I've worked with this physician 2 years before at King's Hospital, so it was terrific seeing her and working with her again. Aside from clinical stuff, we also chatted on medicine and life in general, and we really had an enjoyable time catching up. I love how medicine and kids transcends different cultures and countries and can be the common denominator which unites us! Worried but loving parents are the same around the world, as are issues of growth, development, and primary health care. I've also been extremely impressed with the growth of the hospital. In the span of 2 years, the laboratory, pharmacy and radiology areas are stocked and functional. The hospital is fully staffed with around 10 physicians, who are able to provide 24 hour coverage to the inpatient service and see walk-in patients Monday through Friday, 8 to 3 pm. They have a variety of consultations including ob/gyn, general surgery, pediatrics, family practice, internal medicine, and urology. There's a prenatal program for expecting mothers, and now a new nursing school to train a future generation of local Haitian nurses. King's Organization also continues to have their orphanage, King's Garden and it's primary school. There is a new playground for the kids, and there are plans to expand the schools and hospital!
Being there and seeing the progress was immensely gratifying. I even felt redundant in my physician's role, as I felt comfortable with the care the Haitian physicians were providing the pediatric patients. They are dedicated and hard-working, committed to improving health care in their country. I am extremely honored to be an eyewitness to this evolution and growth. Instead, I felt my role to be more of a source of support, education, and encouragement. There is a long road ahead for Haiti's medical staff and hospital, but the vision of local, sustainable and effective health care is becoming more and more realized.
The "high" and the "low" I shared tonight with the group are both sides of the same coin. Coming back to the Morquettes' house and King's Hospital was like returning home. Joyce and I were able to ease right into the Haitian physicians' schedules and were prepared for the diversity of diseases and health issues that afflict the people here.
But there is bittersweetness about seeing King's Hospital flourish. It is now a fully functioning clinic and hospital, with a balance of physicians and nurses sufficient to meet the needs of the community. As it increases, we must therefore diminish, and this is consistent with our intention to empower local efforts to meet local needs. It's a natural instinct to want to see the fruits of one's labor, but the paradigm in God's kingdom is not that we should feel useful, but that we should be available to be used as He wishes.

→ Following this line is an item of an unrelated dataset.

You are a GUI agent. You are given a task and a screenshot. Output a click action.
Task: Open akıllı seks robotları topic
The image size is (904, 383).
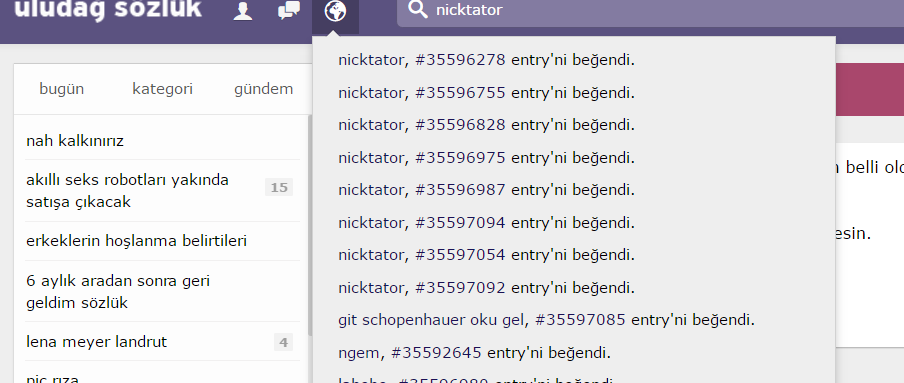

I saw a patient this week with advanced cancer. It was impossible not to think about how different his fate (and how much longer his life) would have been in the U.S. and how I could do absolutely nothing about it. But when I looked down at his name, I saw that it translated into "the one and only God." It was a poignant reminder to entrust the future of Haitian patients, and Haiti in general, to our omnipotent and merciful God. He has already done a great work of redemption here, and I believe He is not yet done.